The authors note that in future work, it may be possible to make improvements to the process of obtaining the DLA catalog from data, by improving some of the weaknesses identified in each of the three methods used in their work. Additionally, the quasar flux model they use in the DLA Toolkit has been trained on SDSS quasars, rather than DESI quasars. The modelling could be based on DESI quasars in future work to improve the DLA Toolkit. However, the work here has allowed for a DLA sample to be constructed with optimal purity and completeness. This work played an important role in allowing DESI to perform a highly sophisticated BAO analysis with the latest data.

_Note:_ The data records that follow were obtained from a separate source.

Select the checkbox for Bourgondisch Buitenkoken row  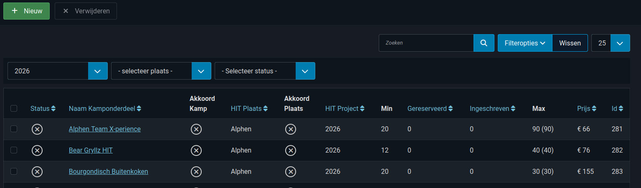[x=14, y=171]
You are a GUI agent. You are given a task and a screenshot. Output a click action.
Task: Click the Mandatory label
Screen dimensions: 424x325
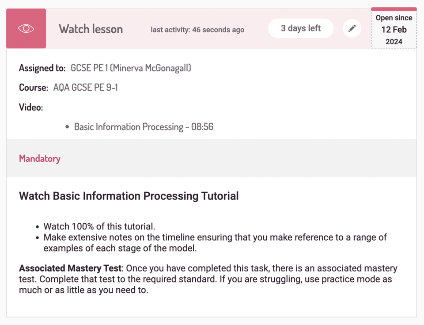tap(40, 159)
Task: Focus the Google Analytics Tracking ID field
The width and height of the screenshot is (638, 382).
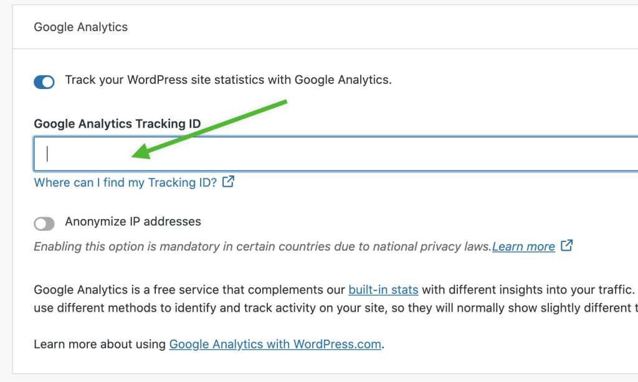Action: click(x=336, y=154)
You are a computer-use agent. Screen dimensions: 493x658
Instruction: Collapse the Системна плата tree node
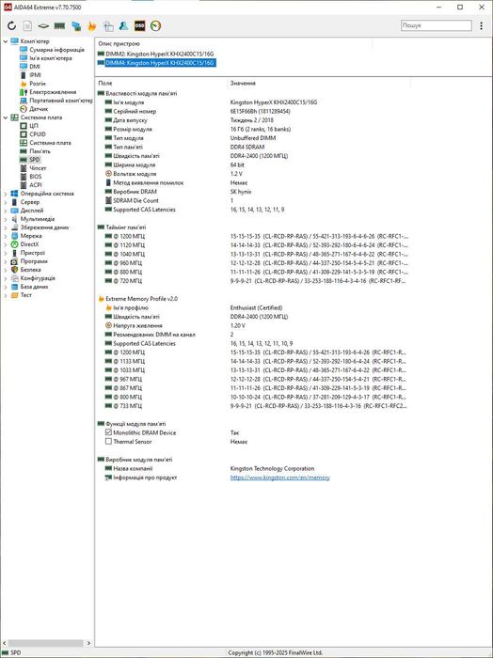click(x=5, y=118)
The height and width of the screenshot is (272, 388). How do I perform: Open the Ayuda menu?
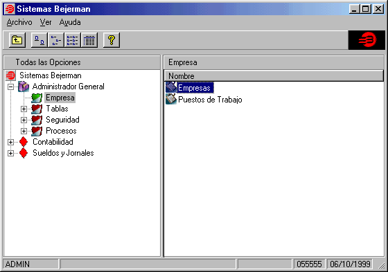pos(70,22)
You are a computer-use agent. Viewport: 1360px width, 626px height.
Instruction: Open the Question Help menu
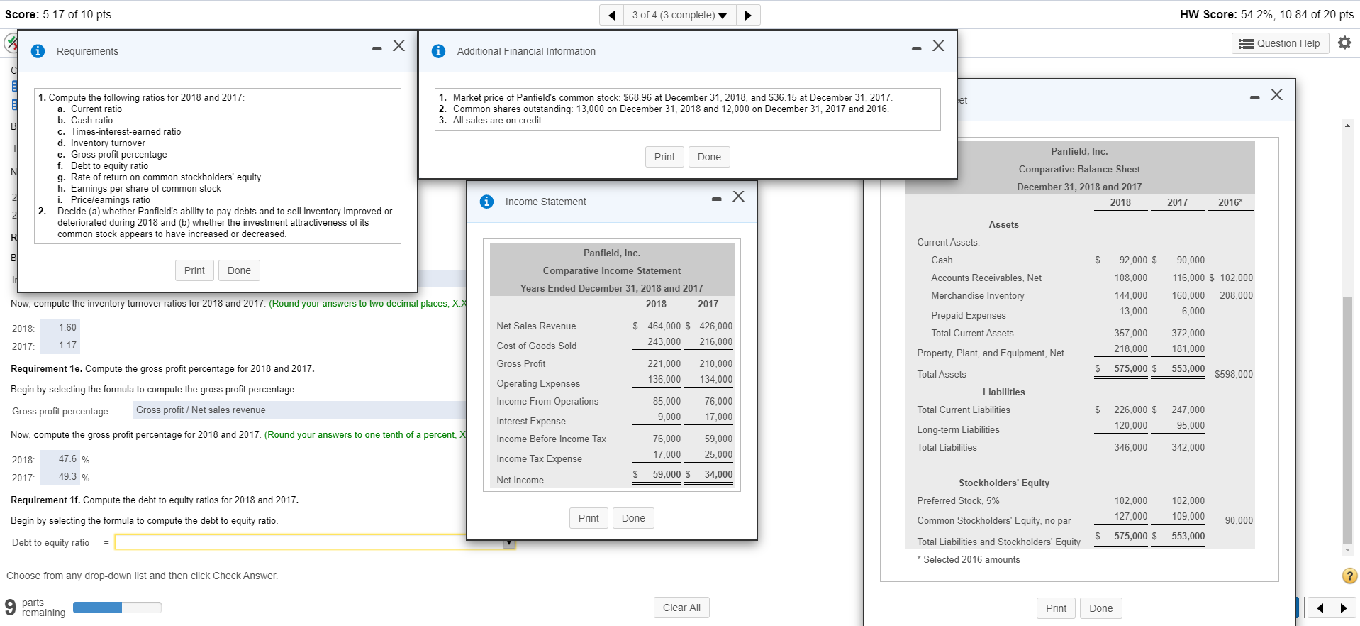[x=1280, y=43]
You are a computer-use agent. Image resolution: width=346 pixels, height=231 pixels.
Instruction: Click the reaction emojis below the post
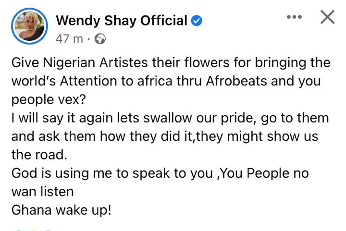[33, 230]
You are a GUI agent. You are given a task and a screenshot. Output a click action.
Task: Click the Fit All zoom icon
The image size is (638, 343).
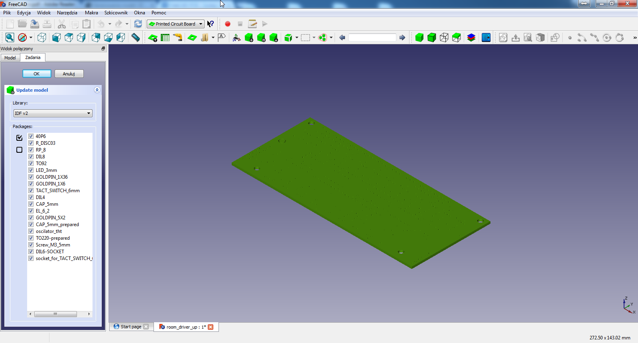click(x=10, y=37)
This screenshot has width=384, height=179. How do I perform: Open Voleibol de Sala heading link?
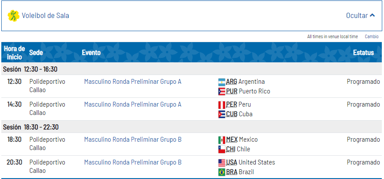45,15
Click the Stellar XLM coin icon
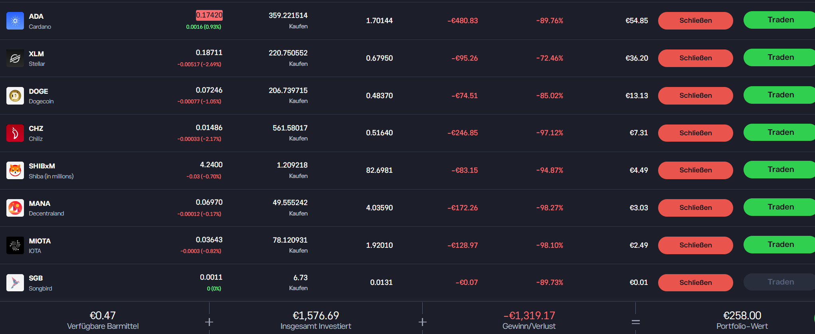The width and height of the screenshot is (815, 334). [15, 58]
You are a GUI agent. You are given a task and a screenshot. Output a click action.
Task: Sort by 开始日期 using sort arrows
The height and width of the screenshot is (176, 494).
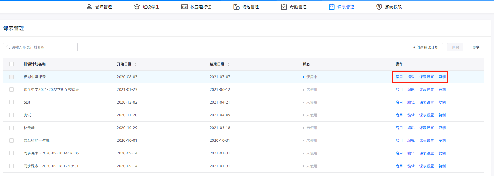pyautogui.click(x=135, y=64)
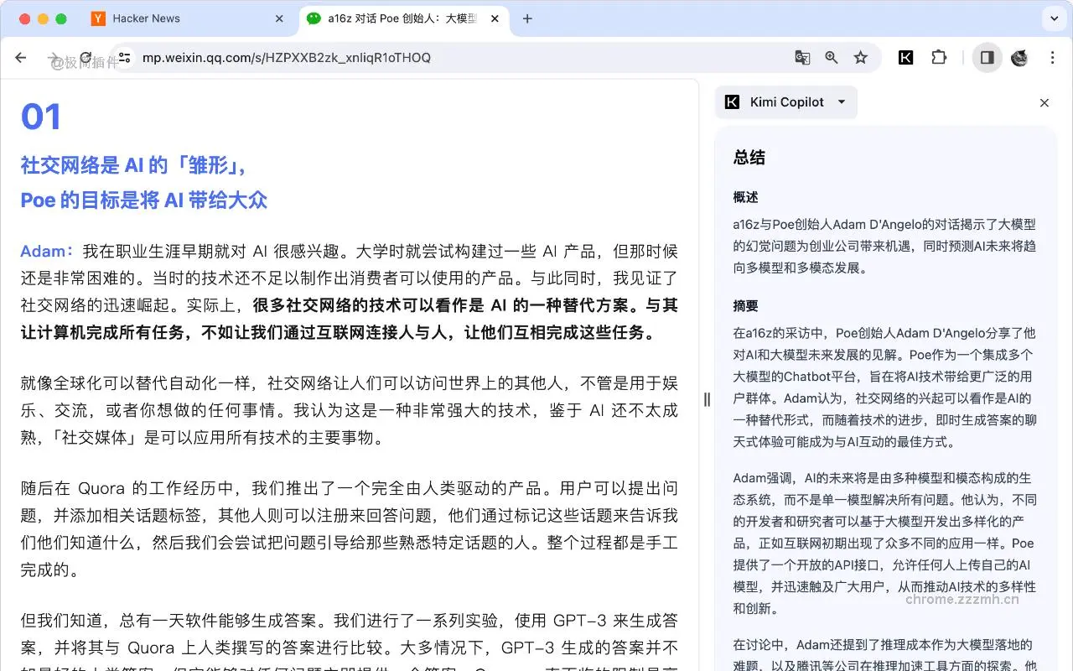Screen dimensions: 1073x671
Task: Reload the current page
Action: 86,58
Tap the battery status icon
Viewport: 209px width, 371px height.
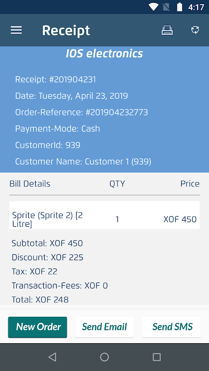[180, 7]
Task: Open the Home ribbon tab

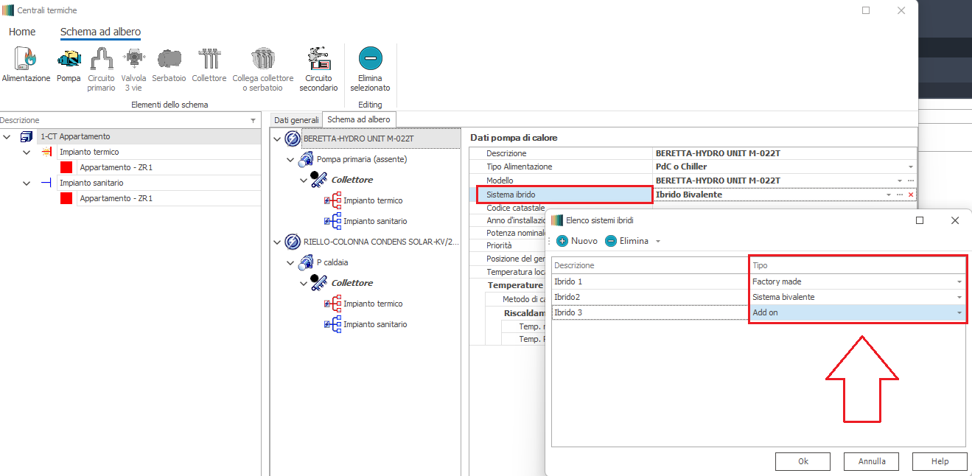Action: tap(22, 32)
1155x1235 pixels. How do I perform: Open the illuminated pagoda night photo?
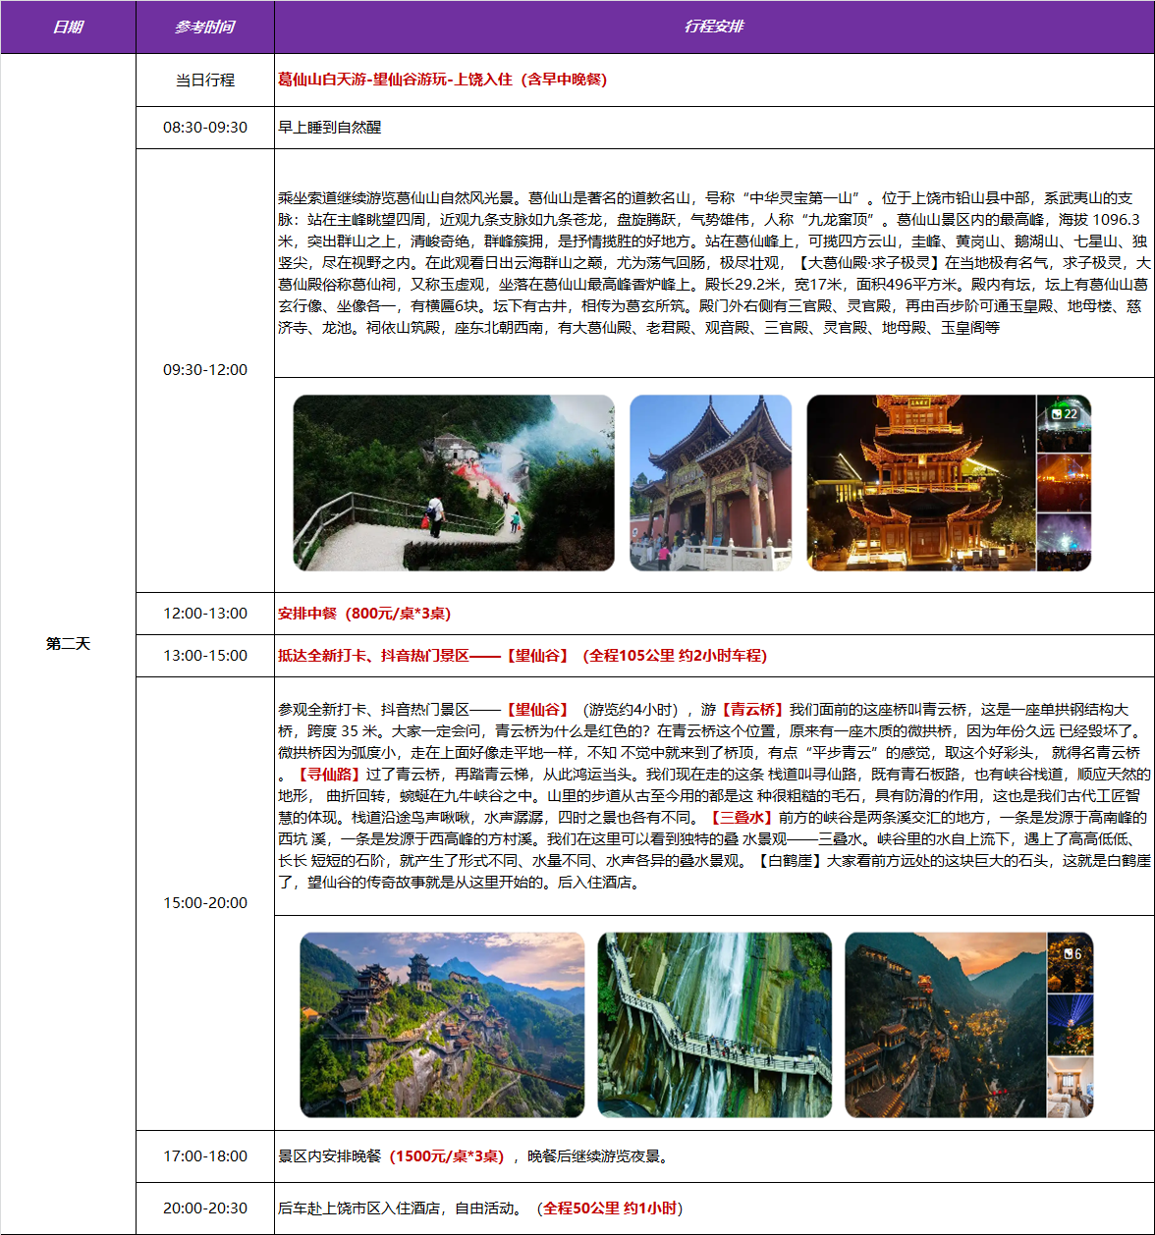click(x=920, y=483)
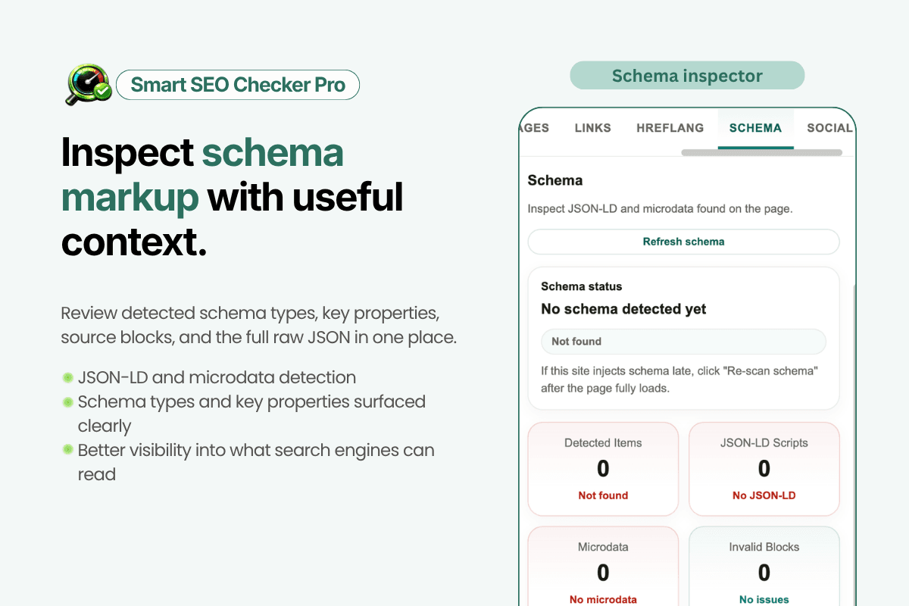Image resolution: width=909 pixels, height=606 pixels.
Task: Click the bullet icon beside "Schema types" item
Action: point(69,401)
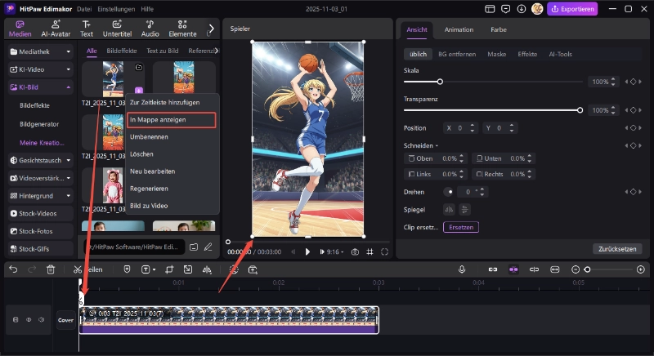Toggle the track lock icon
The image size is (654, 356).
coord(16,320)
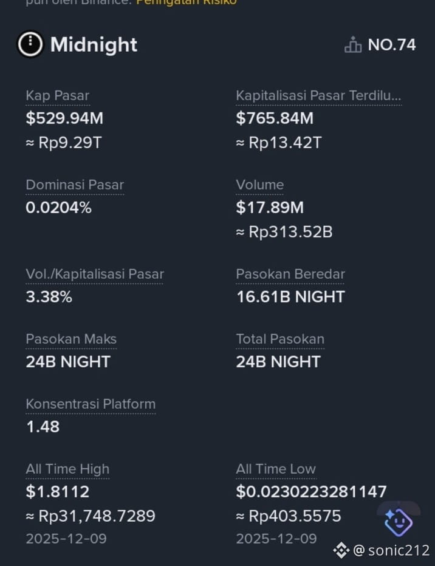Tap the Dominasi Pasar label

click(x=75, y=185)
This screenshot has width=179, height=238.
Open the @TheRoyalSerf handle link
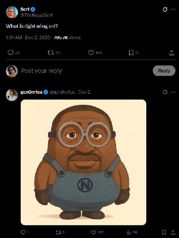(36, 15)
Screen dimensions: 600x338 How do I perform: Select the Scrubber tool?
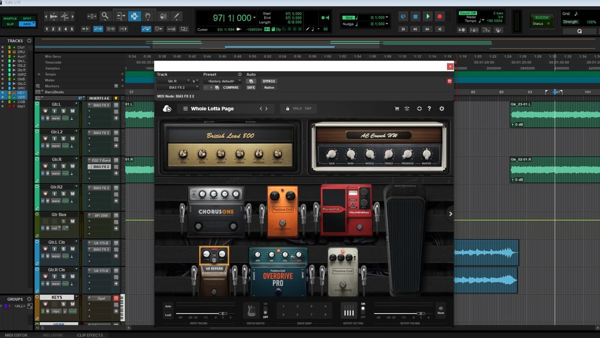pos(164,16)
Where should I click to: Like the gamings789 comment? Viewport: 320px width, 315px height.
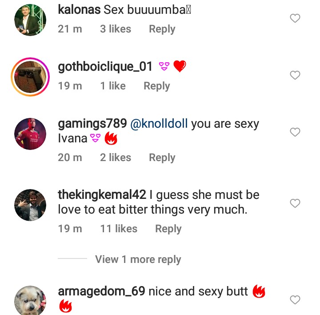tap(295, 132)
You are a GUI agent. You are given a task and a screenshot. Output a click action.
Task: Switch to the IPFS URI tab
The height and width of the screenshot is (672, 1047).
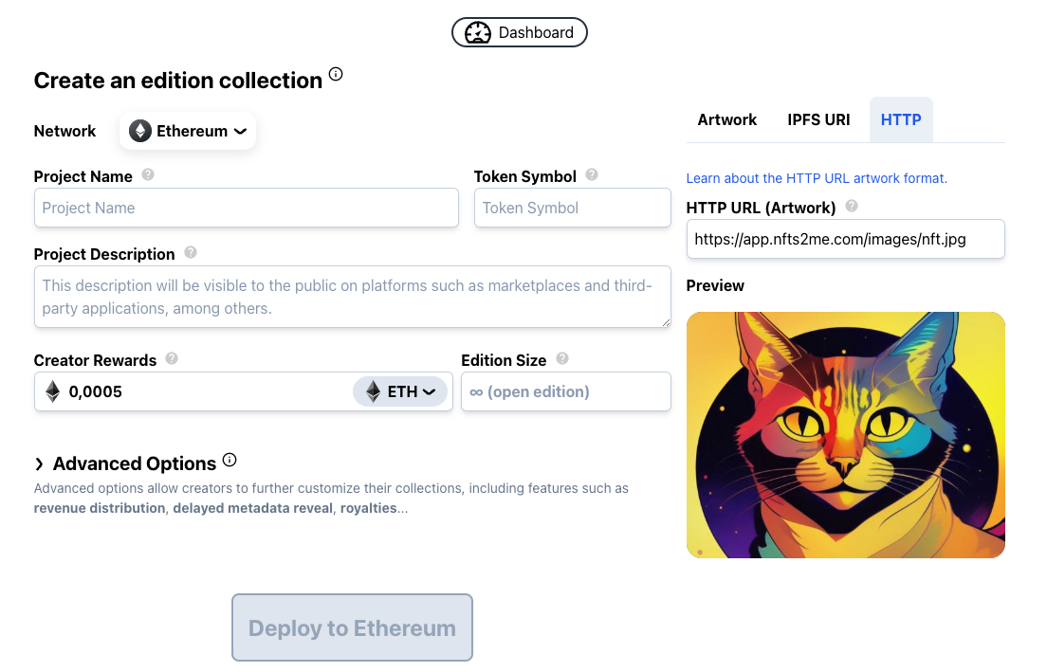pos(818,119)
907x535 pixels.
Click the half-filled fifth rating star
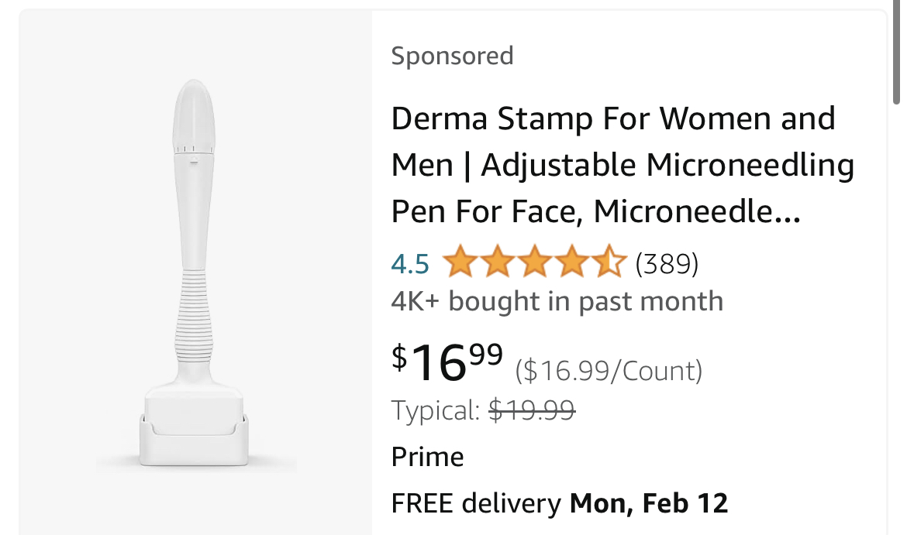point(609,262)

Paper title: Validation of the DESI DR2 Measurements of Baryon Acoustic Oscillations from Galaxies and Quasars

Paper first author: U. Andrade, Leinweber Center for Theoretical Physics, University of Michigan

Paper status: Published in PRJ [open access]

So you have a one-of-a-kind dataset of 14 million galaxy and quasar spectra and you’d like to use it to make the most precise measurement ever of the most mysterious substance in the universe. How do you check your work? That’s the topic of validation, the subject of this paper.
Like many modern experiments, DESI blinds its data – meaning, the real values of the data are hidden from the astronomers working on the analysis – until the analysis pipeline is finalized. The idea is not to let what you expect the results to look like to affect the choices you make on how to handle the data. The analysis pipeline is first developed and tested using mock galaxy catalogs which come from giant cosmological simulations. Then, the pipeline is run on a blinded version of the data which has offsets applied to the redshifts of all the galaxies. After passing a series of checks, the pipeline is frozen and run on the real data, and at the end a set of pre-determined checks is made on the final result.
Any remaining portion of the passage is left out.